Friday, September 21, 2007

Ashes to Ash 2


John Ash, Melancholic Historian


The semantic paradox at the heart of elegy makes it a prime site for the investigation of a semantics of absence, namely the construction of a monument to absence whose monumental presence, in consoling the mourner, actually ends the process of elegy and destroys the very presence of absence the monument was meant to preserve. Ash seems sensitive to this basic paradox in a work like “The Monuments” where a fictional community commit themselves to an endless process of building monuments even though, “The Monuments meant nothing of course” (Ash 134). The reasoning behind this is melancholy, “Each year the monuments grew larger / The citizens demanded this. As their lives got worse they wanted / longer staircases to descend, towering fountains...” (Ash 133). In the poem the role of art is to “take the place / of events too unbearable to discuss” (Ash 134), a classic formulation of the consoling power of the elegiac monumental utterance: to produce a reified body, in this case a huge staircase, to stand in for what is missing. A violent muscling in on melancholic absence, elegy imposes its presence at the expense of absence.


However in the sister prose piece, “Funeral Preparations in the Provinces,” Ash notes the manner in which the consoling monument subverts the very ontological presence it is designed to confirm. At the end of a complex mourning ritual where the dead father is placed on a pyre with various fantastic artefacts, Ash cynically notes: “They wept for their father who was dead, but they wept much more for the prancing horses, the elegant chariot, the gleaming kitchen” (Ash 137).

The impossibility of elegy is that it first brings presence to absence by introducing a significant utterance on the back of a radical loss. This undermines the predominant position of absence, and thus of elegy, which primarily gains its semantic power through the favouring of absence. However it also introduces into the monumental form of the presence of absence, a second radical absence which one might term the absence of absence. And once absence is removed from elegy, it ceases to be elegiac and so generically, at least, it dies. Ash is right in noting both the public usefulness of the art monument, and the manner in which the monument puts death to death within the elegiac, but he also opposes the unified monument to loss with the ruins of the lost, in a manner very close to Benjamin’s conception of redemptive history.


In the now famous “Theses on the Philosophy of History,” Benjamin conceives of a melancholic rather than elegiac history, that is one that does not try to close down the aporetic processes of the presence of absence in our lives:

A chronicler who recites events without distinguishing between major and minor ones acts in accordance with the following truth: nothing that has ever happened should be regarded as lost for history. To be sure, only a redeemed mankind receives the fullness of its past—which is to say, only for a redeemed mankind has its past become citable in all its moments. (Benjamin 246)
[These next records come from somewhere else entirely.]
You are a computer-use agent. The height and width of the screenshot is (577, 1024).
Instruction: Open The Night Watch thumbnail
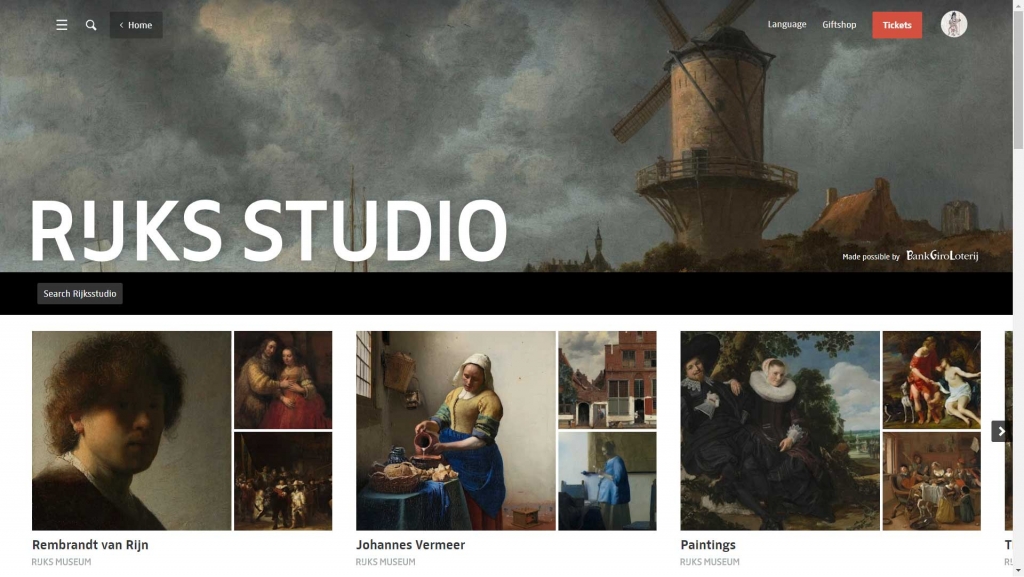(x=283, y=481)
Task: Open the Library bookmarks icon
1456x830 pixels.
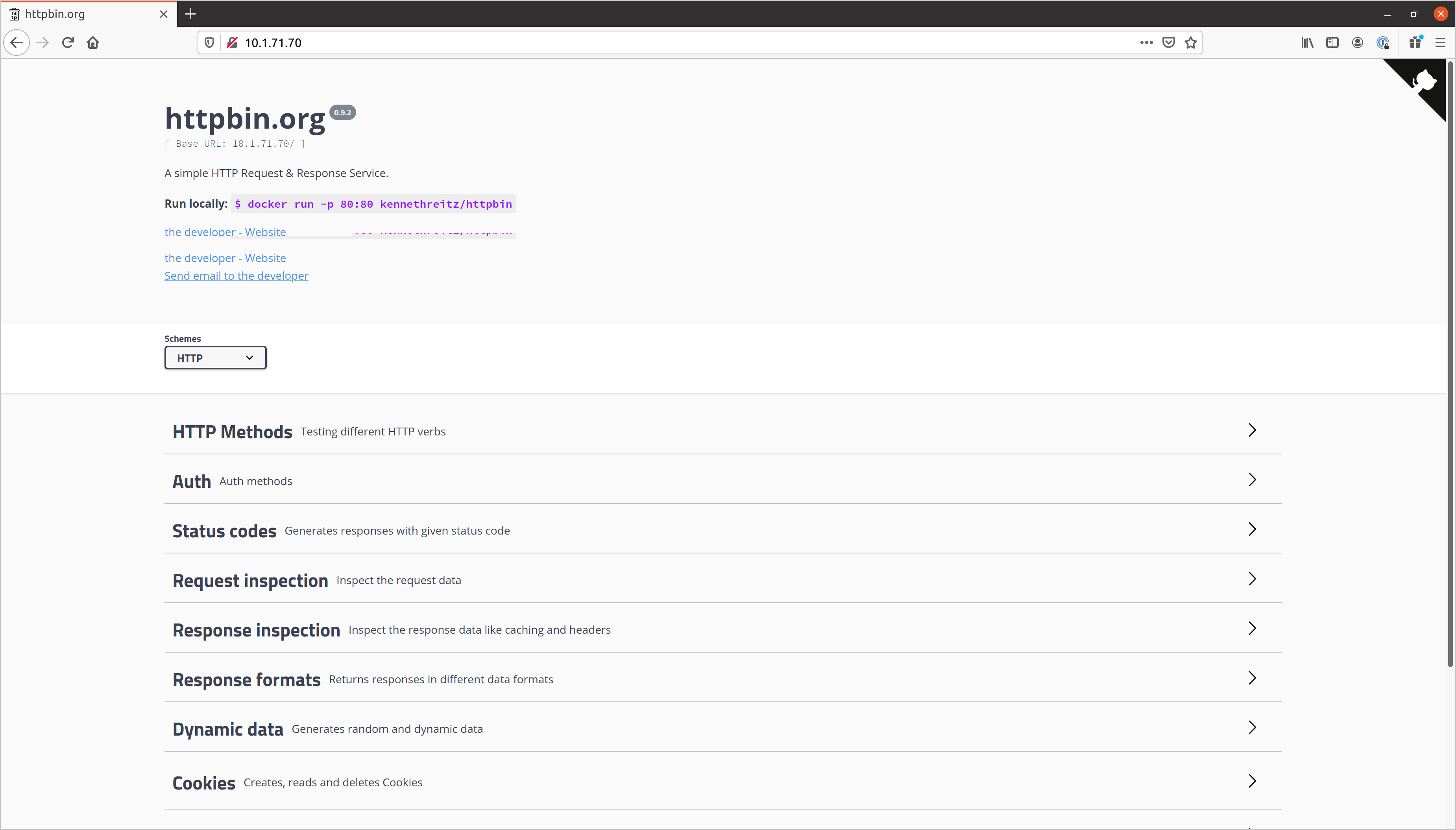Action: click(1306, 43)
This is the role of the materialist and melancholic historian, to seize all moments of time, to redeem all time, to cite everything. Ash, in this way is a tentative redemptive historian. In numerous poems his tells melancholic narratives of fragments of lost civilisations, as in “The Hotel Brown Poems”:

As we walked towards the temple
the poet said to us: ‘This may seem
a small island to you but once it was
an independent state with its own fierce navy.

The Athenians destroyed it utterly’
The old ramparts were massive, finely jointed
but the area of jumbled stones and bushes they enclosed
seemed no bigger that a modest public park. (Ash 123)

Here history is redeemed by the memory of the poet, but again into a kind of monument with the ruins being compared to a public park, which is one of the dangers of redemption that is not involved in the dialectic of the past and the present. Benjamin warns that: “The true picture of the past flits by. The past can be seized only as an image which flashes up at the instant when it can be recognized and it never seen again...To articulate the past historically...means to seize hold of a memory as it flashes up at a moment of danger” (Benjamin 246).


The moment of danger for the event of history is not merely that of a possible forgetting but of being remembered too well. A lost memory ruins memory, but a memory seized upon in a universalist and reifying manner transforms the ruin into a folly, an over-preserved sign of a falsely homogenous past as in Ash’s poem. To redeem the past is to cite everything, to remember every flash, every moment, and because this process resides in the “now” of the apprehension of the event of the “then” in the “now,” the process has no point of cessation, Benjamin argues, until the return of the messiah at the end of time.